Work required | Without the pictures, set down every record below exactly as it reads.

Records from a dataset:
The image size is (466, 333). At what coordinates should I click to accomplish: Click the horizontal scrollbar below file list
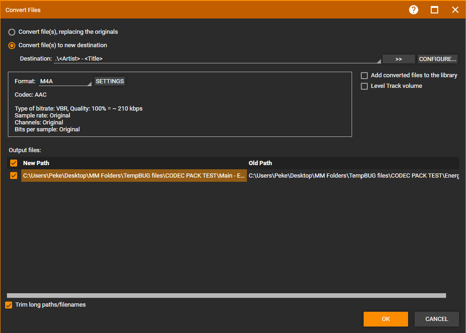(226, 295)
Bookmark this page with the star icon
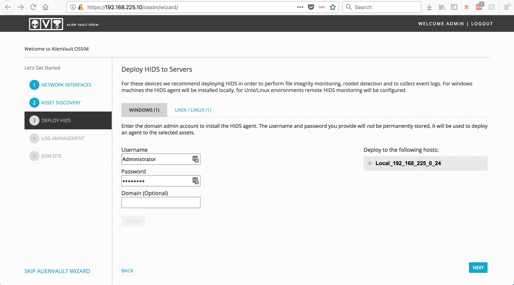The image size is (514, 285). [x=333, y=7]
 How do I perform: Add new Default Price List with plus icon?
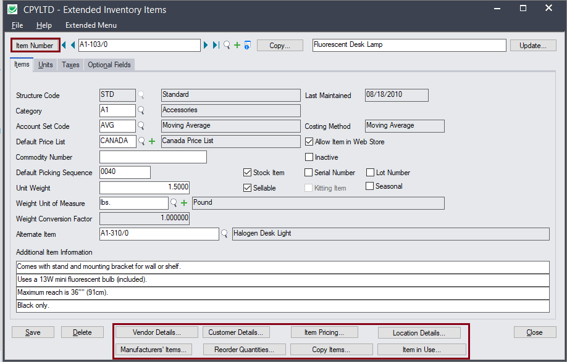tap(152, 141)
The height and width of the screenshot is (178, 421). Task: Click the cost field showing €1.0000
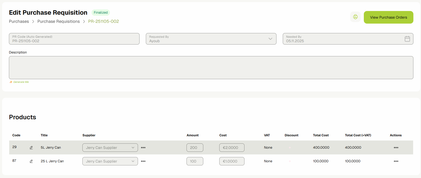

Result for this exercise |
The image size is (466, 333). At what coordinates should I click to accomplish: Click the horizontal scrollbar below file list
(226, 295)
Bookmark this page with the star icon
The image size is (514, 285). [x=333, y=7]
 How do I perform: Add new Default Price List with plus icon?
tap(152, 141)
The height and width of the screenshot is (178, 421). Task: Click the cost field showing €1.0000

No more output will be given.